:: THE PROBLEM ::
Below are records with pictures in them. Transcribe everything from the line containing "Where should I" down to the line containing "Click the blue", exactly, and leave the pictures behind.
··········
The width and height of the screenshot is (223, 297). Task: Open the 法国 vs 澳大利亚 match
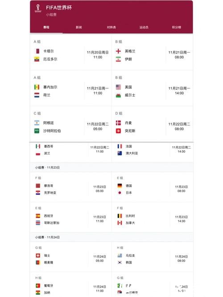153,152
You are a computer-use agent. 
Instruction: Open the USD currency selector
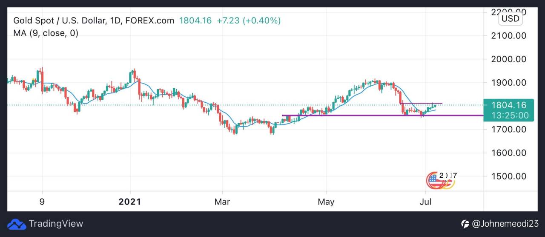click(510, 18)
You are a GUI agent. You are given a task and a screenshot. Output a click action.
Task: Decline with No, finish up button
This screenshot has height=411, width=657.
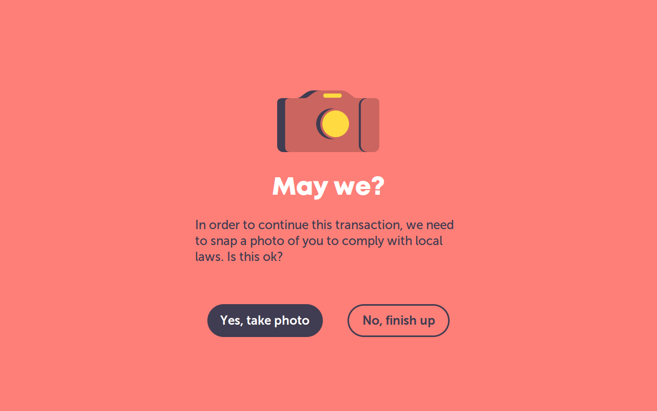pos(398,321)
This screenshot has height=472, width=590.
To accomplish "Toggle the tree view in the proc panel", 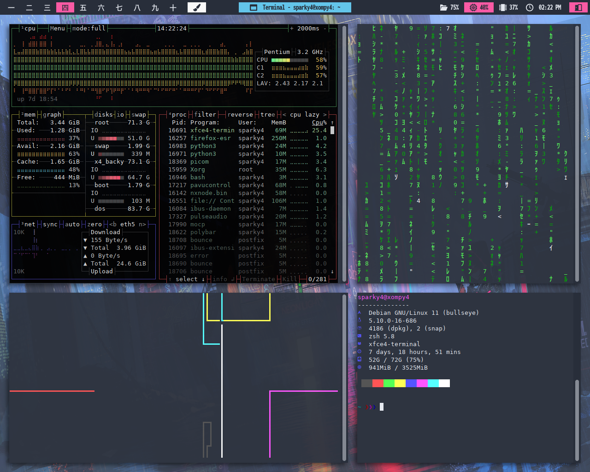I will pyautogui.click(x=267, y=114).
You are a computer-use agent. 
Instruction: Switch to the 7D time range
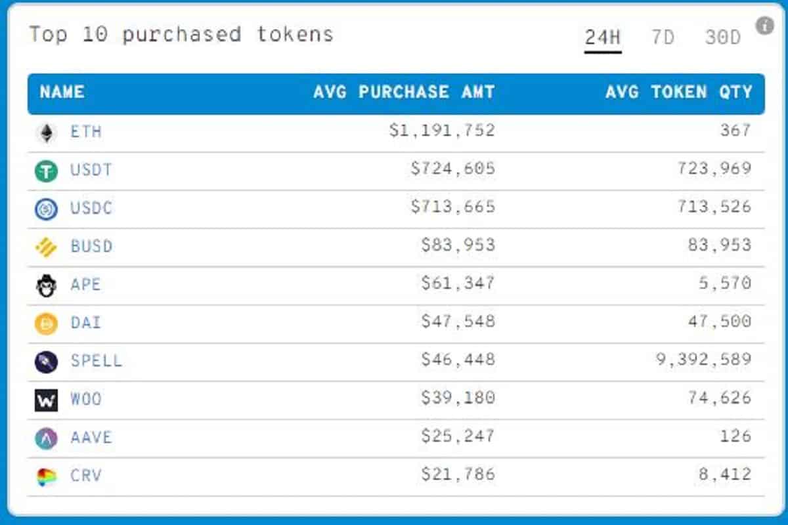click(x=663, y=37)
··········
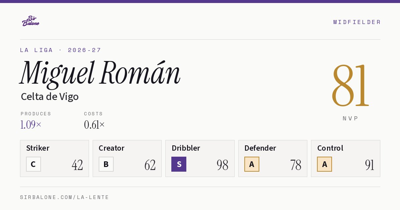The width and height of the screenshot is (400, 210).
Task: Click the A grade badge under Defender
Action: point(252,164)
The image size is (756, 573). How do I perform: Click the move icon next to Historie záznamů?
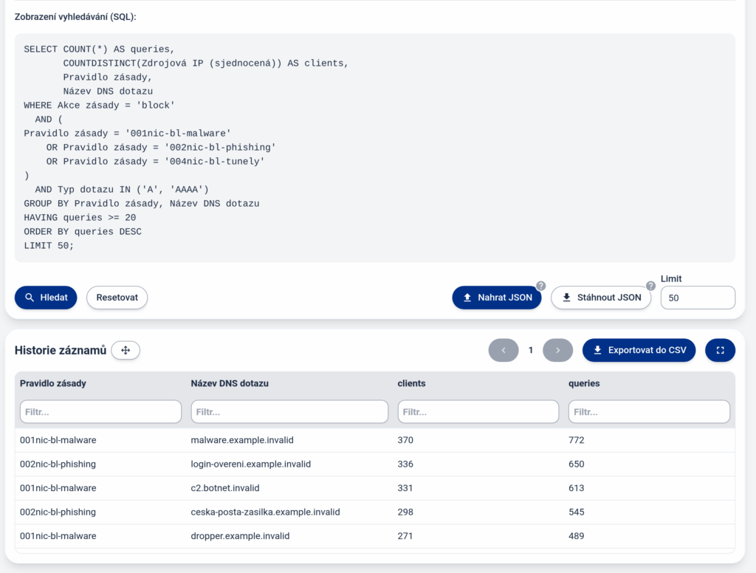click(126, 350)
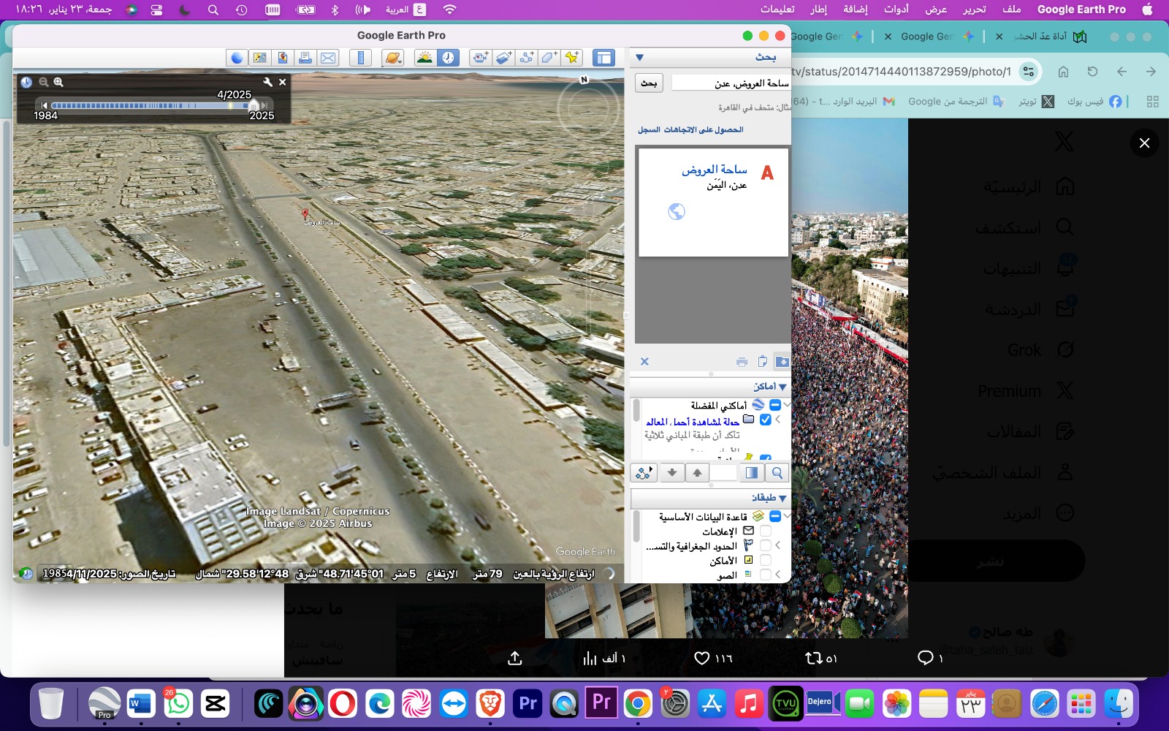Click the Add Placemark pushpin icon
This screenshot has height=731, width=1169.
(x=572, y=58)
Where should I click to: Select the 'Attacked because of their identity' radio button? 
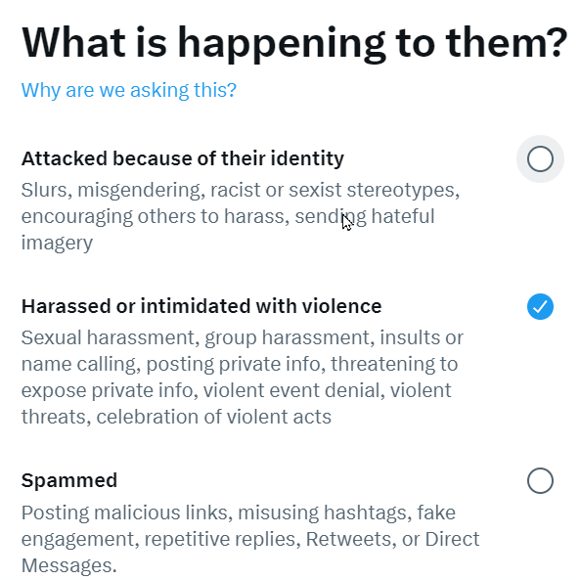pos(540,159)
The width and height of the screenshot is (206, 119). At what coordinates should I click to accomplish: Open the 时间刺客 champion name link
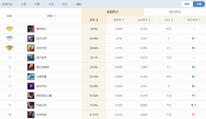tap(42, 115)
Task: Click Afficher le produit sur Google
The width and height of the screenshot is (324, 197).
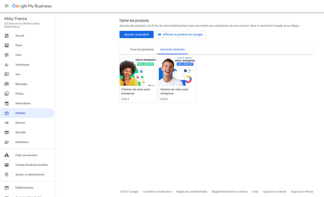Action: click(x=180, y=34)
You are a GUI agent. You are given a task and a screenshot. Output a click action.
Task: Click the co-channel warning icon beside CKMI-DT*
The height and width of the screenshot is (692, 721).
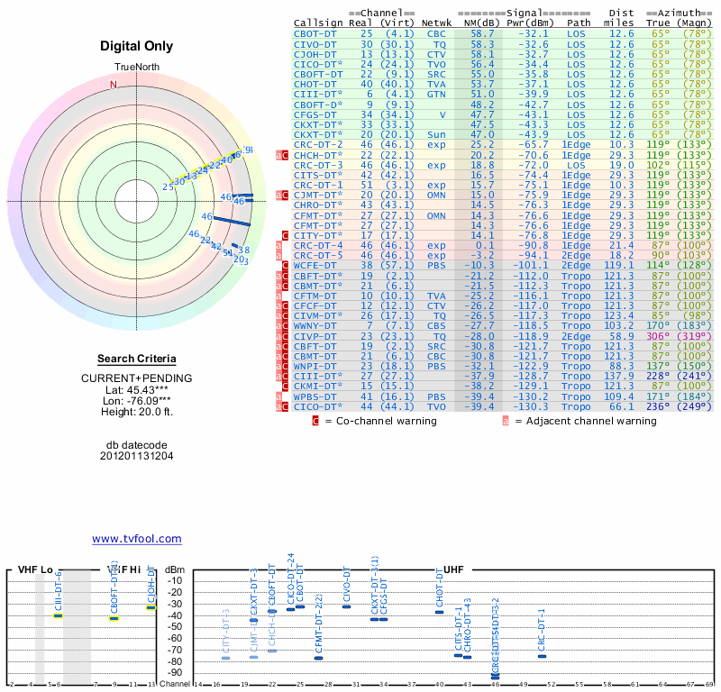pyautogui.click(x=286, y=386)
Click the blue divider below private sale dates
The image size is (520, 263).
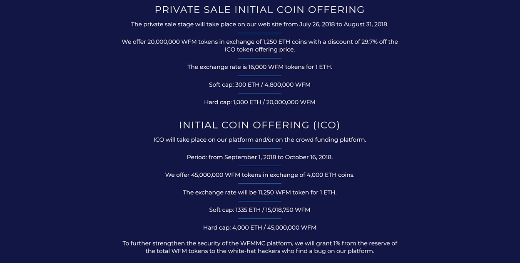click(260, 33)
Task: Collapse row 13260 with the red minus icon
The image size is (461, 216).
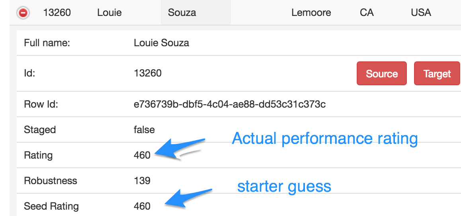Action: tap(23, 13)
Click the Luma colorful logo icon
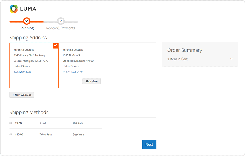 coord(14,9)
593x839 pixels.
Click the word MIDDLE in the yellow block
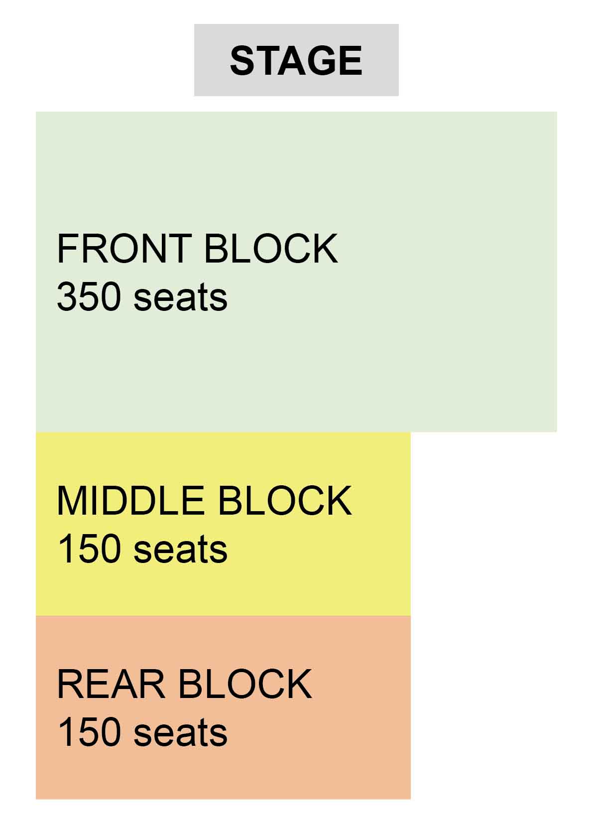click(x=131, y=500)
··········
:: PROBLEM SOLUTION ::
Where should I click to: Select the 'Attacked because of their identity' radio button? 
pos(540,159)
The width and height of the screenshot is (206, 119). At what coordinates should I click to accomplish: Open the 时间刺客 champion name link
tap(42, 115)
Task: Click Afficher le produit sur Google
The width and height of the screenshot is (324, 197).
Action: click(x=180, y=34)
You are a GUI agent. You are given a task and a screenshot. Output a click action.
Task: Click the co-channel warning icon beside CKMI-DT*
The height and width of the screenshot is (692, 721).
pyautogui.click(x=286, y=386)
Click the blue divider below private sale dates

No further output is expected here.